WORK TO BE COMPLETED >>
The response must be made up of the lines in the entries below that contain "column".

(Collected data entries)
[Start of section]
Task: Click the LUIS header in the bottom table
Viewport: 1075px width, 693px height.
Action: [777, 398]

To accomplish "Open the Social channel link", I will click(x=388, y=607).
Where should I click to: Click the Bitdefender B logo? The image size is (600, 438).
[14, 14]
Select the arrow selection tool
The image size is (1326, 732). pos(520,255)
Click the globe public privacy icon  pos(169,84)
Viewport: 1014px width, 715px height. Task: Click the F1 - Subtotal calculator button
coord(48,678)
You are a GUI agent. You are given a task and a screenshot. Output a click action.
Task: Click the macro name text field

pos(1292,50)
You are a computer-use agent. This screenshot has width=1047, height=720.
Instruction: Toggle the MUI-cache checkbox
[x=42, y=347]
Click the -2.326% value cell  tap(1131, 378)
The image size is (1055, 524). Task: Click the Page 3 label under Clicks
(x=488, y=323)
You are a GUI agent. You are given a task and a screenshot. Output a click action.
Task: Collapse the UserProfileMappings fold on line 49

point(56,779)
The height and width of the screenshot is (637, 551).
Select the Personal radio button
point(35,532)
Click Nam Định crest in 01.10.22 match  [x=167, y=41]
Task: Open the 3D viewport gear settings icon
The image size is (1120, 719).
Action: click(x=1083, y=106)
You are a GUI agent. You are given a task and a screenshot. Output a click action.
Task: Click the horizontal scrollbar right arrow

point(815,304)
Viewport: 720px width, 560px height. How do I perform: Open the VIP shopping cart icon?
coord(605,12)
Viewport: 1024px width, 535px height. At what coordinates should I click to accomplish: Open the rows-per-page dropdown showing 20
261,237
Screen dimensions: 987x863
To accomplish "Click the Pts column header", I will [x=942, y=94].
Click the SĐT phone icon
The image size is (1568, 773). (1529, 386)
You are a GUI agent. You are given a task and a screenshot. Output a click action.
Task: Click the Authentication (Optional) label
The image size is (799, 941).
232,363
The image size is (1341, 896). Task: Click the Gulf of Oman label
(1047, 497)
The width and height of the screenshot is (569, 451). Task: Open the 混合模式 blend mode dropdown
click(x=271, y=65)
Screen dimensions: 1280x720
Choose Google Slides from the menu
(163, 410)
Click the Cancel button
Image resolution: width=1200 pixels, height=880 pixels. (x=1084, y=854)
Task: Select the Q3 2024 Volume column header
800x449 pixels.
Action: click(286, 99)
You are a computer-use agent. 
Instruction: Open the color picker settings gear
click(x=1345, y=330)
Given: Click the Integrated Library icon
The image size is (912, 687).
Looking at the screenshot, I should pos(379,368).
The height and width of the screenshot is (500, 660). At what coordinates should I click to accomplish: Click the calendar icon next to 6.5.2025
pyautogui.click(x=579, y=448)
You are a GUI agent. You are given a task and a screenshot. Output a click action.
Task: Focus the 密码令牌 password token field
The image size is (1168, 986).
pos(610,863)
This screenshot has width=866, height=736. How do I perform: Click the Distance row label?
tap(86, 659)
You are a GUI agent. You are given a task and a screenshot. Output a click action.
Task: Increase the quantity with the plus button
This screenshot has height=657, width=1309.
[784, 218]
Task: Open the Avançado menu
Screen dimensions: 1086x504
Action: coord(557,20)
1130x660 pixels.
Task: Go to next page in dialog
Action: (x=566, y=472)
[End of section]
RESULT OF THIS TASK >>
To accomplish "Click the Pts column header", I will [x=942, y=94].
Task: Select the Q3 2024 Volume column header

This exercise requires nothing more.